DOCUMENTS FOURNIS
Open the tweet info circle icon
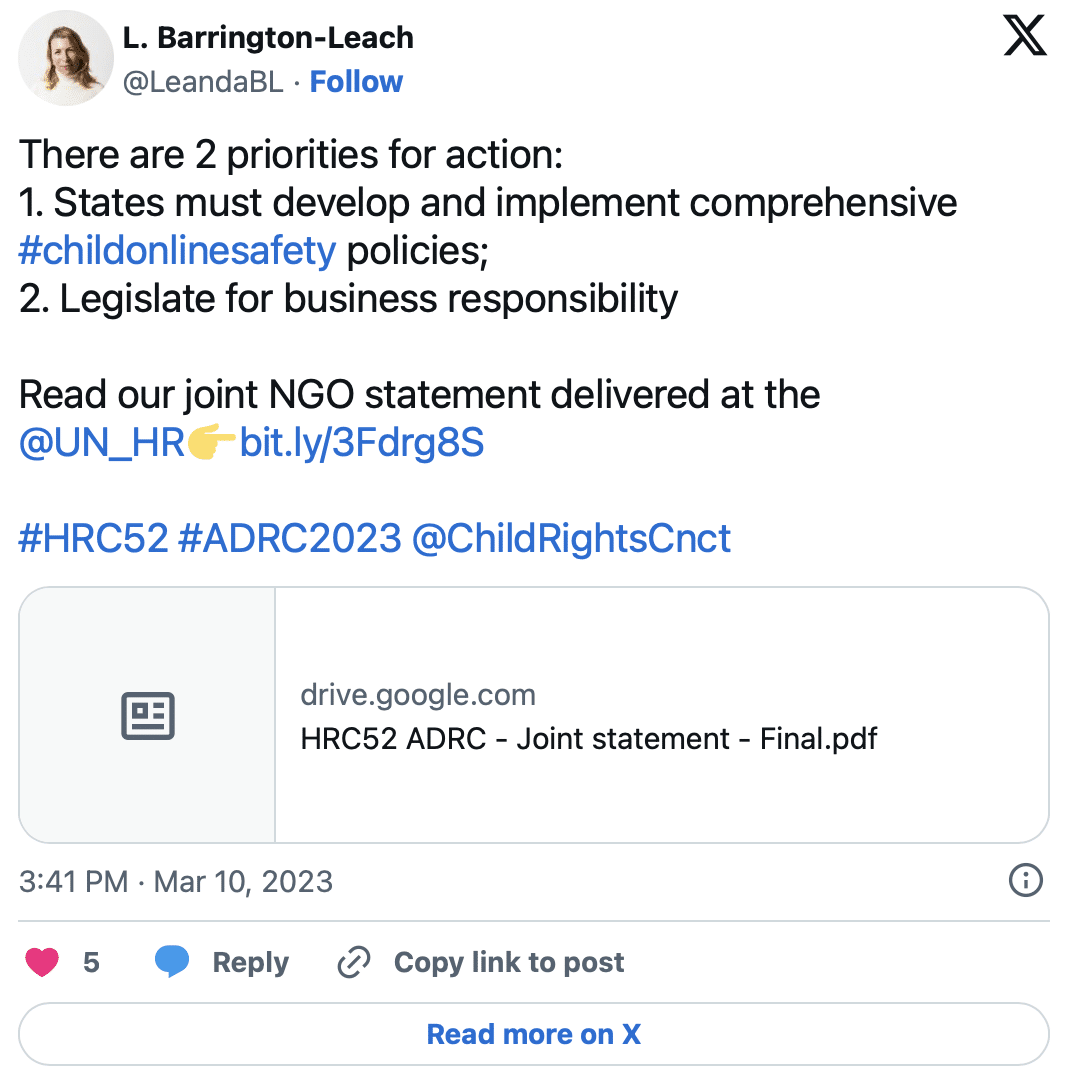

* * *

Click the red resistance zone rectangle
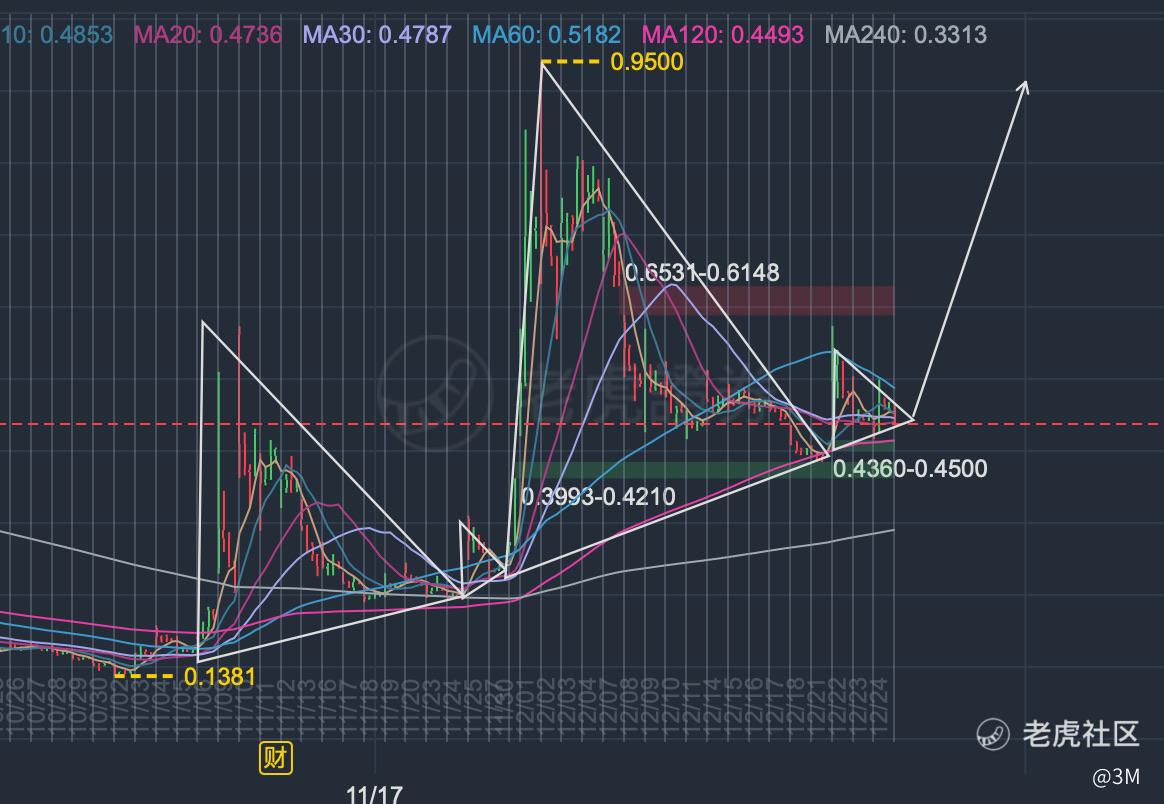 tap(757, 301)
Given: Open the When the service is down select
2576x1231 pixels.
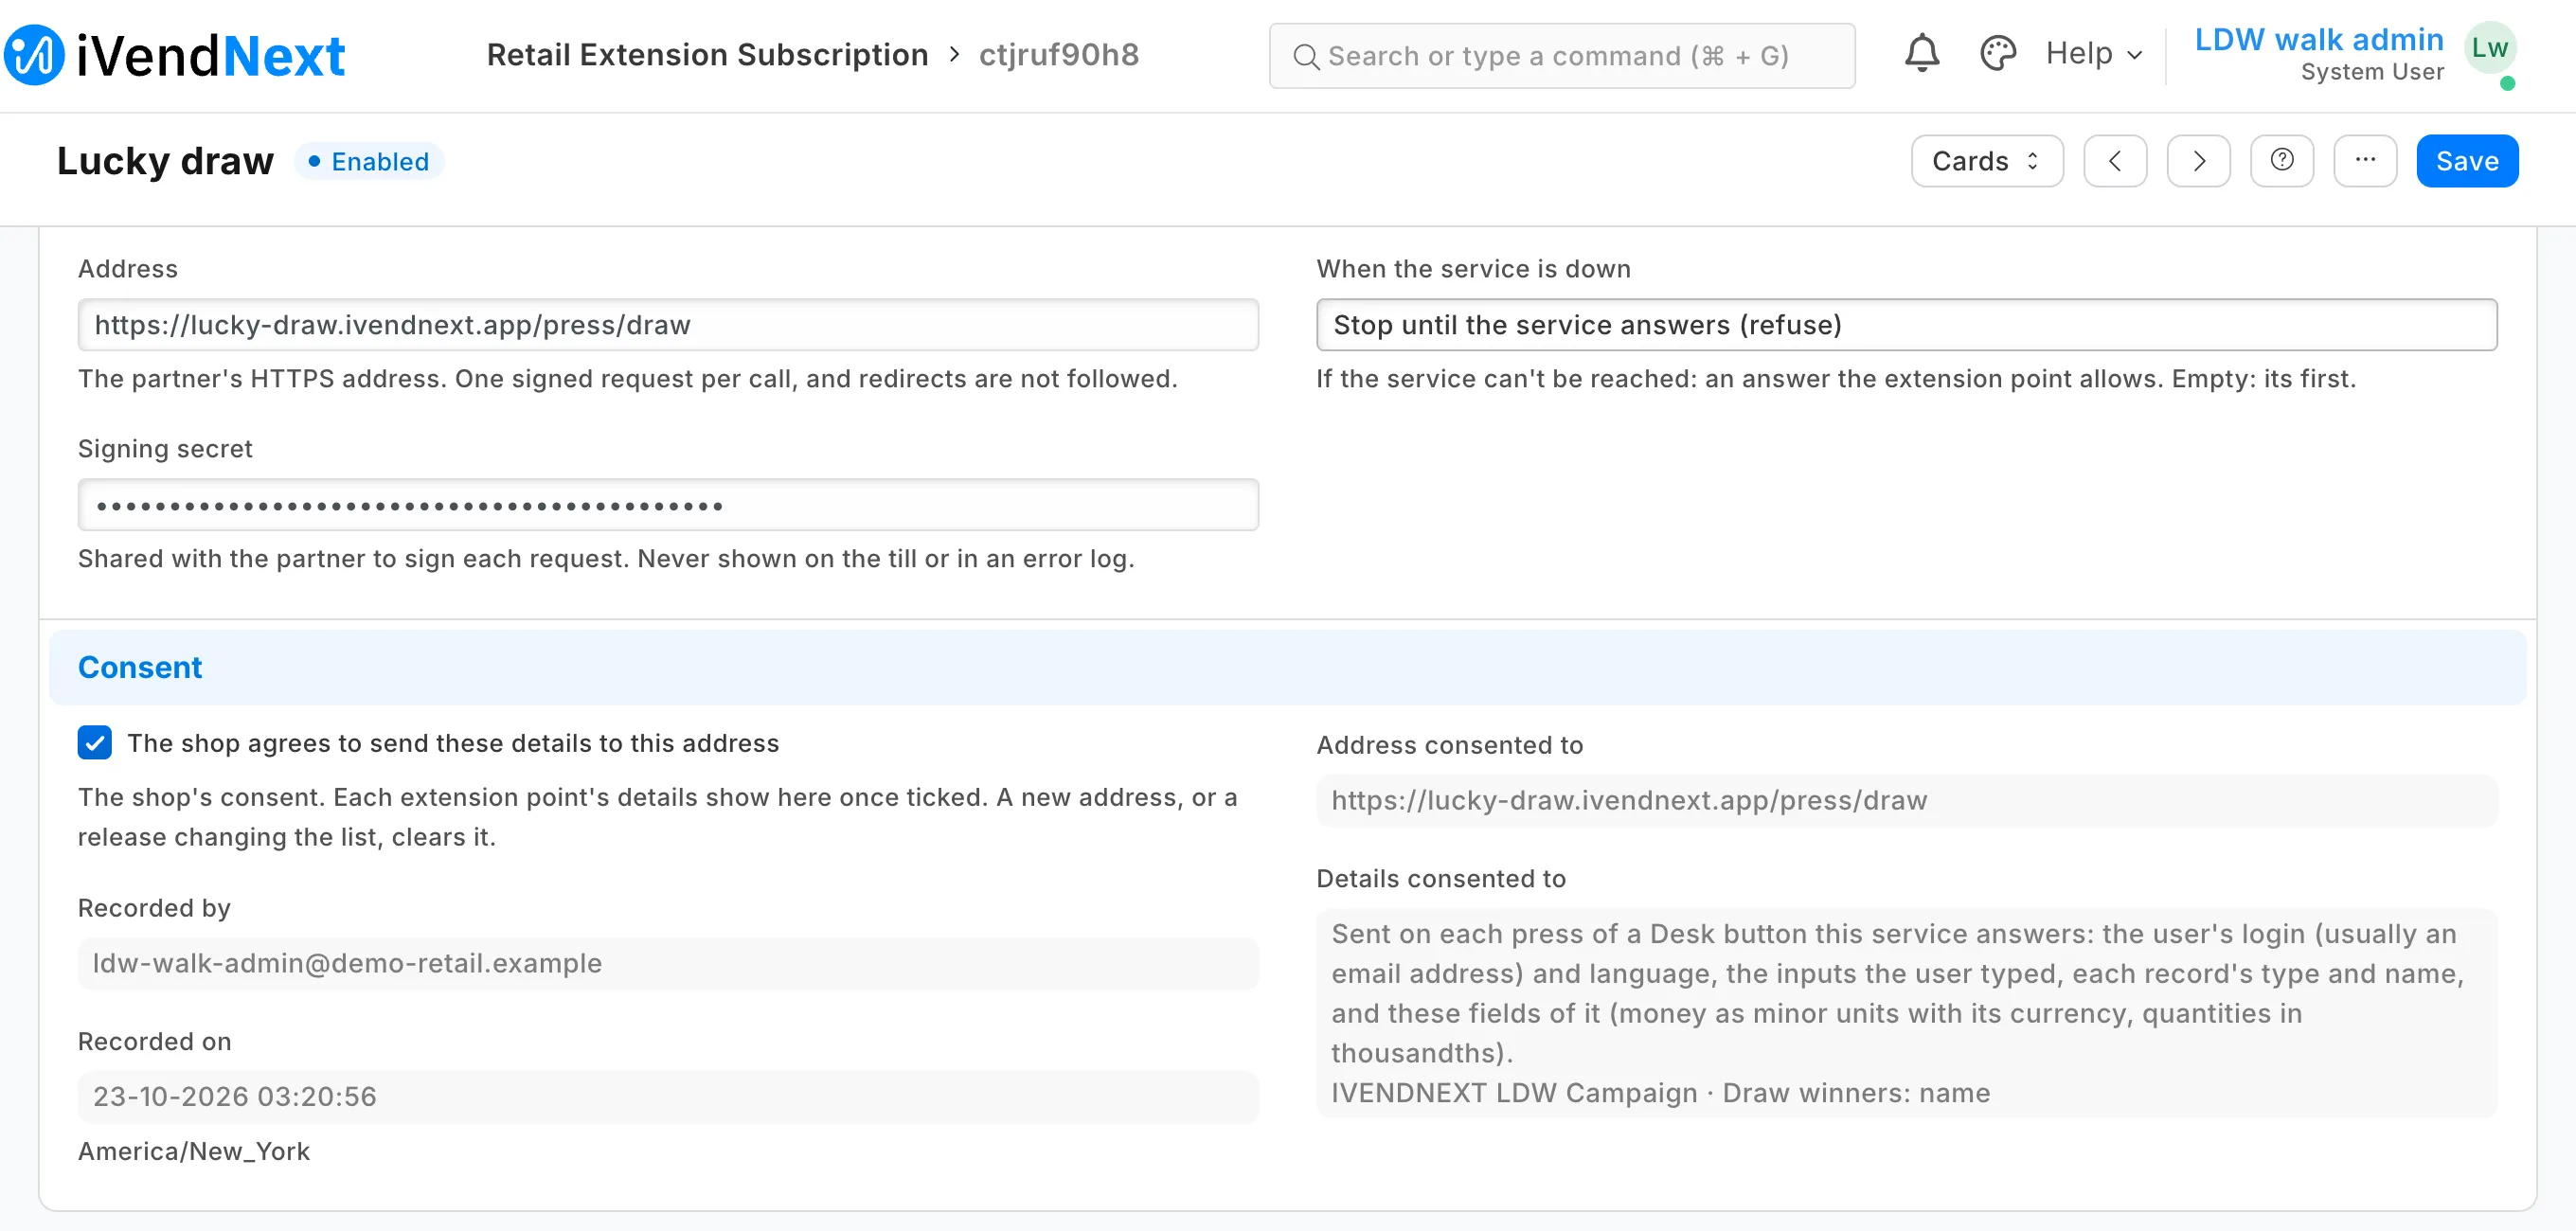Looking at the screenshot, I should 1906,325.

ÉNONCÉ DU PROBLÈME
Renommez « zone » en « area » de la ligne contenant « Click the red resistance zone rectangle » jusqu'à la ligne contenant « Looking at the screenshot, I should 1906,325. » incluse, puis recopiez ces lignes sans aucune autre modification. Omettez les images dans votre réponse.

RÉPONSE PROPOSÉE
Click the red resistance area rectangle
 tap(757, 301)
Given: Open the When the service is down select
2576x1231 pixels.
Looking at the screenshot, I should 1906,325.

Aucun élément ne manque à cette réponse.